- _MATERIAL TO PROCESS_:
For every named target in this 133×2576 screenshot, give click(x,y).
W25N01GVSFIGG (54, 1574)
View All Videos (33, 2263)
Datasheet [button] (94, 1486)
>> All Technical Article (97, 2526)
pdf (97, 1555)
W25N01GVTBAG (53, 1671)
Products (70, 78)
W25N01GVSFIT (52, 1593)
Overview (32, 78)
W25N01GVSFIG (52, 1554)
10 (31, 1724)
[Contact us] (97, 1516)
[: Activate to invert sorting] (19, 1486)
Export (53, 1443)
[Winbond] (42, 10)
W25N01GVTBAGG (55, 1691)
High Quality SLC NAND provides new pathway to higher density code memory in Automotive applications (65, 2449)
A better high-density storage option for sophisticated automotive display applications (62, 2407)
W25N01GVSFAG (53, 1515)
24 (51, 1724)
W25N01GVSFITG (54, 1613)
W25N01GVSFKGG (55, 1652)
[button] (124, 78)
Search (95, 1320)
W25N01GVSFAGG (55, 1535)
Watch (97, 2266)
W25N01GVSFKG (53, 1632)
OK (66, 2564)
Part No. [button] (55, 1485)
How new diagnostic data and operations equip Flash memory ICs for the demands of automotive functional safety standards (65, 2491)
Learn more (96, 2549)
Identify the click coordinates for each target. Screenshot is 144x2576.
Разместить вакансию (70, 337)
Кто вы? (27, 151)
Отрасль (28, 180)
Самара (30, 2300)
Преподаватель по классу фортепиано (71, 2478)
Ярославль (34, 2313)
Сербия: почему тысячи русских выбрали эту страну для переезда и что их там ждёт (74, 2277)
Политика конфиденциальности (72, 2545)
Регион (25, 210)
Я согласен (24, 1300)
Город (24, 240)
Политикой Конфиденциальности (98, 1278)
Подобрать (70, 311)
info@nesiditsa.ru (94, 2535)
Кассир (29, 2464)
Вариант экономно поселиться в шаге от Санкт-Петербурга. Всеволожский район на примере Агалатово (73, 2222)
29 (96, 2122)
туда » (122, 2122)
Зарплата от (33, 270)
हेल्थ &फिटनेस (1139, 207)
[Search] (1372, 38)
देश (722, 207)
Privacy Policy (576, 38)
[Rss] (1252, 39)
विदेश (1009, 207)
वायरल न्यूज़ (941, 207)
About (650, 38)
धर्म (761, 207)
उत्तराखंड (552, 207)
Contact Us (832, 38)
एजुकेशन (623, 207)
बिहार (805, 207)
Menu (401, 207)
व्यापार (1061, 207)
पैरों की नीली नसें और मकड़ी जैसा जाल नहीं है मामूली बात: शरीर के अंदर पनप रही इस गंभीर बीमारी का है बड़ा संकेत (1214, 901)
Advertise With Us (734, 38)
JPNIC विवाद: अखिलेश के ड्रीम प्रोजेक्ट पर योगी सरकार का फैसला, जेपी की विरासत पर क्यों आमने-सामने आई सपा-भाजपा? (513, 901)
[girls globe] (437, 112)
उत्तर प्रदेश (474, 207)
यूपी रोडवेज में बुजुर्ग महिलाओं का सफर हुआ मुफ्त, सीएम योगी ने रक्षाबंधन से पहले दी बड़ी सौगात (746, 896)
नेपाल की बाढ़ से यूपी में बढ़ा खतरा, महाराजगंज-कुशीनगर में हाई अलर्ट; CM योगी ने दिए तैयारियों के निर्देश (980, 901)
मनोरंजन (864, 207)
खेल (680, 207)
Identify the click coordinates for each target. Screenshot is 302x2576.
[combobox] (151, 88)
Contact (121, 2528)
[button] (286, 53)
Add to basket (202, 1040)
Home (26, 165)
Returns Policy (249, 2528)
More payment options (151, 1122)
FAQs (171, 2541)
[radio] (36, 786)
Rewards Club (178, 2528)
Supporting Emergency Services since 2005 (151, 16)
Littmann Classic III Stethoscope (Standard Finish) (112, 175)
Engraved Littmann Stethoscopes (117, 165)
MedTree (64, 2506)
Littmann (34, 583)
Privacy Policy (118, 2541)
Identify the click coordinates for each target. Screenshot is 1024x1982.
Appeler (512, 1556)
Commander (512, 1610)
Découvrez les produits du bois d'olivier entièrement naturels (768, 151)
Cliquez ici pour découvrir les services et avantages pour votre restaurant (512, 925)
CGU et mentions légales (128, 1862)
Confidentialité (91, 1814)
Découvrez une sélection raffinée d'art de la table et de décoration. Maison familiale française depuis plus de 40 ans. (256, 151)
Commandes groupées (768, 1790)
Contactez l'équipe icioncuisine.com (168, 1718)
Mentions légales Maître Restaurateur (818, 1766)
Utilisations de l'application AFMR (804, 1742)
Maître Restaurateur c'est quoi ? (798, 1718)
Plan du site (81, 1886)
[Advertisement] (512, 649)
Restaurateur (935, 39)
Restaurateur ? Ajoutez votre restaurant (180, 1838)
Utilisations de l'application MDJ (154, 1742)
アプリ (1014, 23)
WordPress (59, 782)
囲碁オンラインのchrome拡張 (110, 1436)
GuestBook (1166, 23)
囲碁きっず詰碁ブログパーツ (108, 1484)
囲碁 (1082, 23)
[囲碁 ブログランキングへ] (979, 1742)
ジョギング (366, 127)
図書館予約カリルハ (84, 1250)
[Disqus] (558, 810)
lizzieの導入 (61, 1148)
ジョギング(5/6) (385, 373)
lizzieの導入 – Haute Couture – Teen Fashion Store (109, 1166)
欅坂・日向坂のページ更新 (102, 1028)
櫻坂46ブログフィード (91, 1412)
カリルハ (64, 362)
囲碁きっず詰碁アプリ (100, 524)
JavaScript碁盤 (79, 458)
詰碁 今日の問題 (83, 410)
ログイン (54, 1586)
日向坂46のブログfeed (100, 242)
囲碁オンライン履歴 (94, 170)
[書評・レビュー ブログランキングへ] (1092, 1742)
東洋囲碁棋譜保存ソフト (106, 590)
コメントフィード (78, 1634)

- _TASK DESCRIPTION_: Please reproduce the listing exactly, keeping every line as it is.

- _EXERCISE OUTPUT_:
For every named target in this 133×2576 screenshot, give click(x,y).
W25N01GVSFIGG (54, 1574)
View All Videos (33, 2263)
Datasheet [button] (94, 1486)
>> All Technical Article (97, 2526)
pdf (97, 1555)
W25N01GVTBAG (53, 1671)
Products (70, 78)
W25N01GVSFIT (52, 1593)
Overview (32, 78)
W25N01GVSFIG (52, 1554)
10 (31, 1724)
[Contact us] (97, 1516)
[: Activate to invert sorting] (19, 1486)
Export (53, 1443)
[Winbond] (42, 10)
W25N01GVTBAGG (55, 1691)
High Quality SLC NAND provides new pathway to higher density code memory in Automotive applications (65, 2449)
A better high-density storage option for sophisticated automotive display applications (62, 2407)
W25N01GVSFAG (53, 1515)
24 (51, 1724)
W25N01GVSFITG (54, 1613)
W25N01GVSFKGG (55, 1652)
[button] (124, 78)
Search (95, 1320)
W25N01GVSFAGG (55, 1535)
Watch (97, 2266)
W25N01GVSFKG (53, 1632)
OK (66, 2564)
Part No. [button] (55, 1485)
How new diagnostic data and operations equip Flash memory ICs for the demands of automotive functional safety standards (65, 2491)
Learn more (96, 2549)
Identify the click coordinates for each target. Screenshot is 144x2576.
Разместить вакансию (70, 337)
Кто вы? (27, 151)
Отрасль (28, 180)
Самара (30, 2300)
Преподаватель по классу фортепиано (71, 2478)
Ярославль (34, 2313)
Сербия: почему тысячи русских выбрали эту страну для переезда и что их там ждёт (74, 2277)
Политика конфиденциальности (72, 2545)
Регион (25, 210)
Я согласен (24, 1300)
Город (24, 240)
Политикой Конфиденциальности (98, 1278)
Подобрать (70, 311)
info@nesiditsa.ru (94, 2535)
Кассир (29, 2464)
Вариант экономно поселиться в шаге от Санкт-Петербурга. Всеволожский район на примере Агалатово (73, 2222)
29 (96, 2122)
туда » (122, 2122)
Зарплата от (33, 270)
हेल्थ &फिटनेस (1139, 207)
[Search] (1372, 38)
देश (722, 207)
Privacy Policy (576, 38)
[Rss] (1252, 39)
विदेश (1009, 207)
वायरल न्यूज़ (941, 207)
About (650, 38)
धर्म (761, 207)
उत्तराखंड (552, 207)
Contact Us (832, 38)
एजुकेशन (623, 207)
बिहार (805, 207)
Menu (401, 207)
व्यापार (1061, 207)
पैरों की नीली नसें और मकड़ी जैसा जाल नहीं है मामूली बात: शरीर के अंदर पनप रही इस गंभीर बीमारी का है बड़ा संकेत (1214, 901)
Advertise With Us (734, 38)
JPNIC विवाद: अखिलेश के ड्रीम प्रोजेक्ट पर योगी सरकार का फैसला, जेपी की विरासत पर क्यों आमने-सामने आई सपा-भाजपा? (513, 901)
[girls globe] (437, 112)
उत्तर प्रदेश (474, 207)
यूपी रोडवेज में बुजुर्ग महिलाओं का सफर हुआ मुफ्त, सीएम योगी ने रक्षाबंधन से पहले दी बड़ी सौगात (746, 896)
नेपाल की बाढ़ से यूपी में बढ़ा खतरा, महाराजगंज-कुशीनगर में हाई अलर्ट; CM योगी ने दिए तैयारियों के निर्देश (980, 901)
मनोरंजन (864, 207)
खेल (680, 207)
Identify the click coordinates for each target. Screenshot is 302x2576.
[combobox] (151, 88)
Contact (121, 2528)
[button] (286, 53)
Add to basket (202, 1040)
Home (26, 165)
Returns Policy (249, 2528)
More payment options (151, 1122)
FAQs (171, 2541)
[radio] (36, 786)
Rewards Club (178, 2528)
Supporting Emergency Services since 2005 (151, 16)
Littmann Classic III Stethoscope (Standard Finish) (112, 175)
Engraved Littmann Stethoscopes (117, 165)
MedTree (64, 2506)
Littmann (34, 583)
Privacy Policy (118, 2541)
Identify the click coordinates for each target. Screenshot is 1024x1982.
Appeler (512, 1556)
Commander (512, 1610)
Découvrez les produits du bois d'olivier entièrement naturels (768, 151)
Cliquez ici pour découvrir les services et avantages pour votre restaurant (512, 925)
CGU et mentions légales (128, 1862)
Confidentialité (91, 1814)
Découvrez une sélection raffinée d'art de la table et de décoration. Maison familiale française depuis plus de 40 ans. (256, 151)
Commandes groupées (768, 1790)
Contactez l'équipe icioncuisine.com (168, 1718)
Mentions légales Maître Restaurateur (818, 1766)
Utilisations de l'application AFMR (804, 1742)
Maître Restaurateur c'est quoi ? (798, 1718)
Plan du site (81, 1886)
[Advertisement] (512, 649)
Restaurateur (935, 39)
Restaurateur ? Ajoutez votre restaurant (180, 1838)
Utilisations de l'application MDJ (154, 1742)
アプリ (1014, 23)
WordPress (59, 782)
囲碁オンラインのchrome拡張 (110, 1436)
GuestBook (1166, 23)
囲碁きっず詰碁ブログパーツ (108, 1484)
囲碁 (1082, 23)
[囲碁 ブログランキングへ] (979, 1742)
ジョギング (366, 127)
図書館予約カリルハ (84, 1250)
[Disqus] (558, 810)
lizzieの導入 (61, 1148)
ジョギング(5/6) (385, 373)
lizzieの導入 – Haute Couture – Teen Fashion Store (109, 1166)
欅坂・日向坂のページ更新 (102, 1028)
櫻坂46ブログフィード (91, 1412)
カリルハ (64, 362)
囲碁きっず詰碁アプリ (100, 524)
JavaScript碁盤 (79, 458)
詰碁 今日の問題 (83, 410)
ログイン (54, 1586)
日向坂46のブログfeed (100, 242)
囲碁オンライン履歴 (94, 170)
[書評・レビュー ブログランキングへ] (1092, 1742)
東洋囲碁棋譜保存ソフト (106, 590)
コメントフィード (78, 1634)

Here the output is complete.